“Financing and investment for sustainable development in Latin America and the Caribbean:Regional perspectives on the fulfillment of the Monterrey Consensus and the Plan of Implementation for Johannesburg”
Talking Points for
Kul C. Gautam, UNICEF Deputy Executive Director
Johannesburg, Tuesday 3 September
Thank you for the opportunity to share some thoughts on behalf of UNICEF at this important event. For this is what the success of Johannesburg hinges upon — immediate, serious follow-up, including critical allocation of necessary resources to finance development.
For Latin America and the Caribbean, if the 1980s were a lost decade for development, and the 1990s were a decade of recovery, this new decade must be decade of acceleration of progress towards meeting the millennium development goals.

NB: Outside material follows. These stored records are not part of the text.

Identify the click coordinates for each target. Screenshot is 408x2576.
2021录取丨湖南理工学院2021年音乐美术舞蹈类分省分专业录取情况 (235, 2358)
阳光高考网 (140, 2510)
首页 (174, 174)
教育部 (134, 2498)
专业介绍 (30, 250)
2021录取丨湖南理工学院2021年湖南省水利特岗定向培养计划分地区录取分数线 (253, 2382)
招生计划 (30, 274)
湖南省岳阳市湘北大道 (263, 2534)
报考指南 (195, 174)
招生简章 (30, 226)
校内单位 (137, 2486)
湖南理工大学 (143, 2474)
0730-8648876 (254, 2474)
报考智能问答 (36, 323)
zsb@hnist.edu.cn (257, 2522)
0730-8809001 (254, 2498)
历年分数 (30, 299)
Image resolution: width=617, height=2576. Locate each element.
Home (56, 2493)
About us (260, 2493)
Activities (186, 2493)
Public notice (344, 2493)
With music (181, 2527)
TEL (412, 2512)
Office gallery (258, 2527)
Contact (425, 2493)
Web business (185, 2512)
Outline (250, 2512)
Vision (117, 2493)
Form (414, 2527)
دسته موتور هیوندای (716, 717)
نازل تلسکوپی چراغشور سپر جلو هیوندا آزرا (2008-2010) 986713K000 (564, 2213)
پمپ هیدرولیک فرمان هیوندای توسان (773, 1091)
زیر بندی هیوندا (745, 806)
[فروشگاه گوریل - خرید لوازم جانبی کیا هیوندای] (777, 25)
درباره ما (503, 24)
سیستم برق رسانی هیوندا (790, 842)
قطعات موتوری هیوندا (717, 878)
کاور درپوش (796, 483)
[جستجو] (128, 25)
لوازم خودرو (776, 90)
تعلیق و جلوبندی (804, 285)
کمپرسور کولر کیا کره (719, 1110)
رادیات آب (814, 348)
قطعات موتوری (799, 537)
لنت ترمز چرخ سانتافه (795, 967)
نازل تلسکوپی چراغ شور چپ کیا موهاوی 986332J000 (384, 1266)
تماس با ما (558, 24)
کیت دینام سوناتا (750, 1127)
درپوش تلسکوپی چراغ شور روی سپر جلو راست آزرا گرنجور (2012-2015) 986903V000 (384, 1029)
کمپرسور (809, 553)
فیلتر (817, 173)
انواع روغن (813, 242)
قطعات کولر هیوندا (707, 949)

The outcome of the Monterrey conference augurs well for Latin America and the Caribbean, as it does for the rest of the world. The outcome of the Johannesburg Summit must give us an added impetus for redoubling our commitment to implement the MDGs plus all other goals and targets agreed to in all major recent UN conferences and Summits.
Let us recall that the road to Johannesburg from Monterrey passed through the Special Session on Children in New York in May 2002. Many of the leaders here today – including yourself, President Fox, attended that landmark conference and committed yourselves to a set of goals aimed at creating a world fit for children.
I am happy to note that there is a long tradition of forging agreements focused on children and development at the regional level-including at the Ministerial Conferences of the Americas, and the Ibero-American Summits of Heads of States.
This region made some remarkable progress for children in the last decade. And because there is such deep understanding and commitment to children’s rights and broad-based support for children at all levels of society, the region is ahead of most others in developing the National Programmes of Action for Children to implement the outcome of the Special Session on Children.
We are hopeful that Monterrey and Johannesburg will give us all an added encouragement to pursue ever more vigorously the Millennium Development goals, which give particular priority to promoting the wellbeing of children.
But we are worried to see recent trends in the region indicating a decline in national budget allocations to the social sectors and in particular to basic social services.
Yes, the region is going through difficult economic times. But action to promote the well-being of children should not depend on the vagaries of whether or not economies are booming, whether or not a certain political party is in power, or whether or not the international climate is favourable.
Honoring the commitments made to children should be seen as a mark of good governance. There usually is no greater cause for consensus and public support than commitments made and kept for children in all of our societies.
Children have only one chance to grow. They cannot wait for better economic circumstances or new international agreements. They are not just a concern for the distant future; their present needs are urgent and immediate.
Most of the actions needed for providing basic services for children are eminently feasible and low cost. There has been widespread consensus on these actions starting with the World Summit for Children 12 years ago, the Earth Summit 10 years ago, the Millennium Summit 2 years ago, Monterrey 6 months ago, the Special Session on Children 4 months ago, and now the WSSD
If overcoming poverty is the greatest challenge for ensuring sustainable development, investing in children is clearly the best way to combat the intergenerational transmission of poverty.
Building a world fit for children ought to be the ultimate objective of sustainable development. Let Johannesburg be a turning point in our resolve to keep our promises and honour our commitments to building such a world for our children.